Pender bi-plane flies north

N3N
plane
The N3N bi-plane was built by the U.S. Navy in 1942. It’s a rare model equipped to land on the water.

The late Bill Thompson’s yellow N3N bi-plane made its last flight out of Pender Harbour on June 25, but its flying days are far from over.

The N3N has made hundreds of flights for Pender festivals, events, ceremonies or simply evening jaunts into the sky.

“It was very significant to Pender Harbour. There was quite a crowd out to see it go,” Bill’s widow Wilma Thompson said. “It was a pretty emotional thing for me because we’ve had it for 25 years.”

Originally built as a training plane by the U.S. Navy in Philadelphia in 1942, the Thompsons purchased it in 1990. Bill spent the next 12 years rebuilding and caring for the plane, but most of all, flying the plane.

“Well, let’s put it this way: it was almost a nightly flight, and it never went up without a passenger,” Wilma said. “My husband took over 300 people for a ride.
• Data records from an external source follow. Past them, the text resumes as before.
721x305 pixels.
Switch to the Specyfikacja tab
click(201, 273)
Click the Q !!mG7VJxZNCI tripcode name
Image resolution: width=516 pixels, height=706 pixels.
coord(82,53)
That was free gratis and for nothing. That wasn’t for hire – that was for pleasure.

“He never ever went up alone,” Wilma continued. “He spent too many years himself -– before he got his pilot’s licence – as a youngster wishing he could go for a ride in an airplane. I had a list so long I never got to the end of it. Everybody wanted to go.”

The bi-plane was purchased by Buffalo Joe McBryan, president of Buffalo Airways in Yellowknife, NWT.

“I didn’t buy it for resale, and I didn’t buy it for any other reason except that I always wanted a bi-plane,” McBryan said.

He found out about the airplane from tourists going through his hangar. A woman told him about the bi-plane and said that it was up for sale. Within a few days, McBryan had committed to buy it.

“So that’s really it, it’s moving to Yellowknife and it will live here forever,” McBryan said. “A lot of people buy these airplanes and restore them as war birds – but I’m not interested in the war. I’m more of a peace-peace, make love not war type guy. So I won’t be making it into a war bird. It will be just used to fly around.”

The N3N is being moved to Pitt Meadows to be serviced before making its way up north. When he was told about the significance of the N3N, McBryan made a standing invitation to the Pender Harbour community.

“It’s got a good home and they’re all welcome to come up here and visit her,” he said. “If they come up, I’ll take them for a ride in her.”